Not without knowing anything about the map projection used; it could require something hideously complicated or it might only need a bit of linear scaling.
Assuming that the sides of the image are parallel to the lines of latitude and longitude, I suppose linear scaling would be close enough for something that small ... you'll need to know the latitudes and longitudes of the corners of your image, remembering that in the northern hemisphere the latitude increases the further north you go, while images number rows of pixels going down. Hm. I can never remember this off the top of my head, I have to dig back to my memories of school and rederive it from first principles. I'm just going to do the longitude.

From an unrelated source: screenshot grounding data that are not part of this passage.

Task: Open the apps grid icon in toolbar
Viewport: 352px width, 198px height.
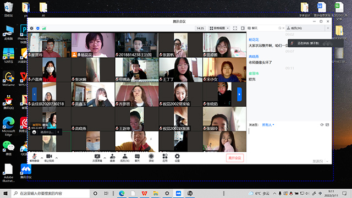Action: point(165,158)
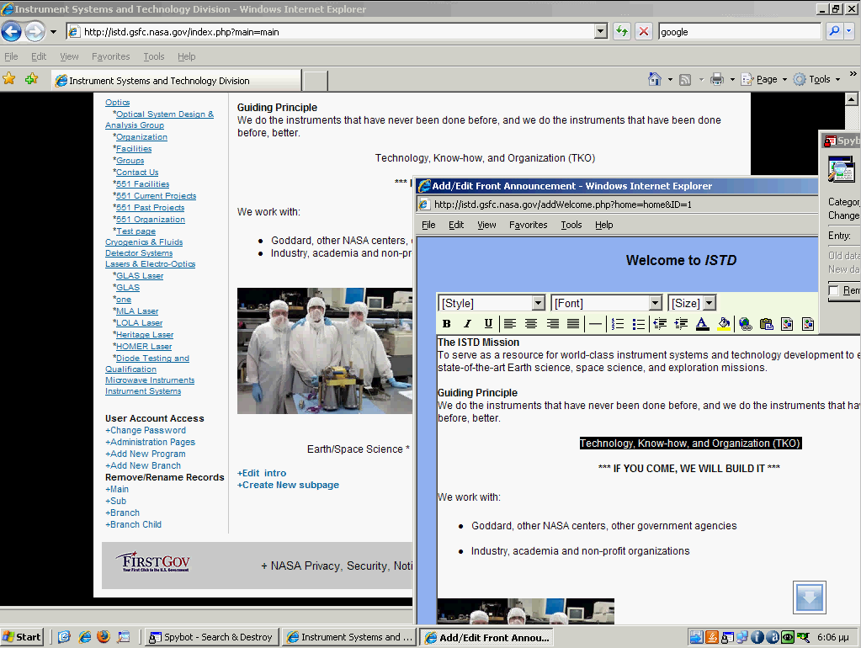Open the View menu in the Add/Edit window
Viewport: 861px width, 648px height.
pos(486,225)
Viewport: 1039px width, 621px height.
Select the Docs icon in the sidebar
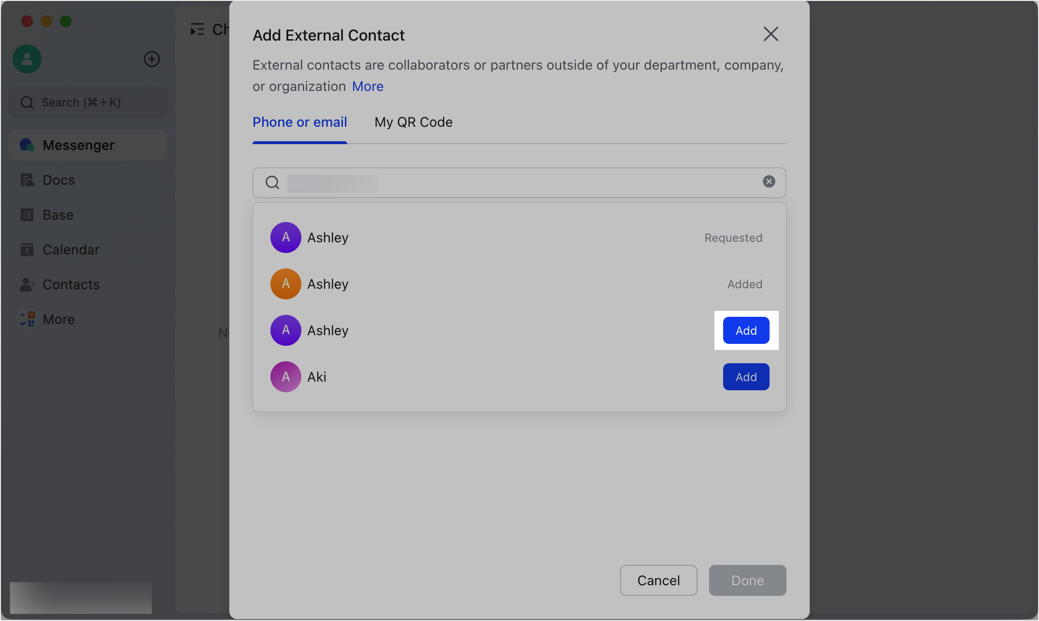[27, 179]
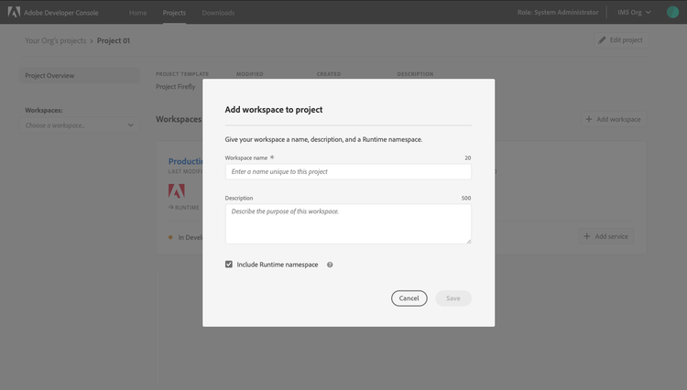Viewport: 687px width, 390px height.
Task: Click into the Description text area
Action: pos(348,224)
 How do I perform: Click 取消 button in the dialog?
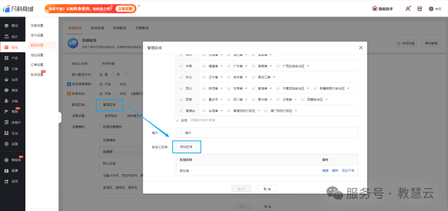pyautogui.click(x=267, y=189)
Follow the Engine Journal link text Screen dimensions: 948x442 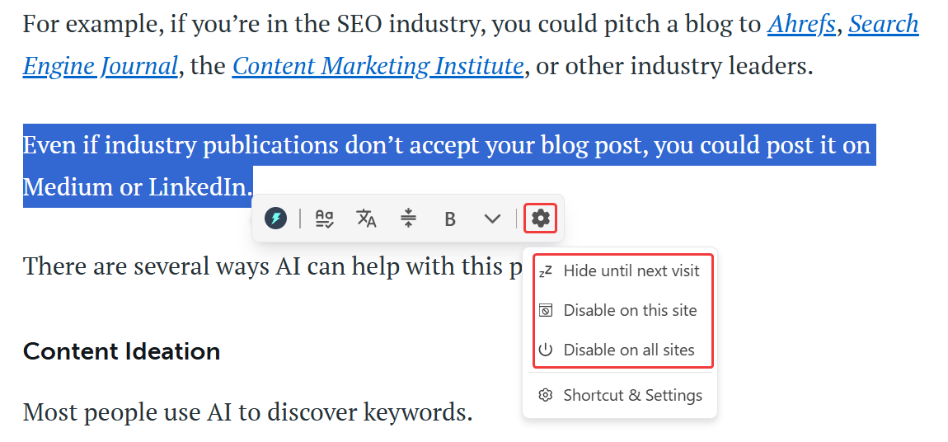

Lessee - leftmost edge has x=0, lon=L1°; rightmost edge has x=X, lon=L2°.
Any pixel in beween has x between 0 and X, and lon between L1° and L2°.
Scaling both to be between 0 and 1 means dividing x by X; it also means subtracting L1 from lon and then
dividing by (L2-L1).
(Okay, if I wanted to be picky, it means subtracting 0 from x and then dividing by (X-0). That's just to show the same thing is being done to x and lon - it's just that with x most of the bits fall out 'cos they're zero.)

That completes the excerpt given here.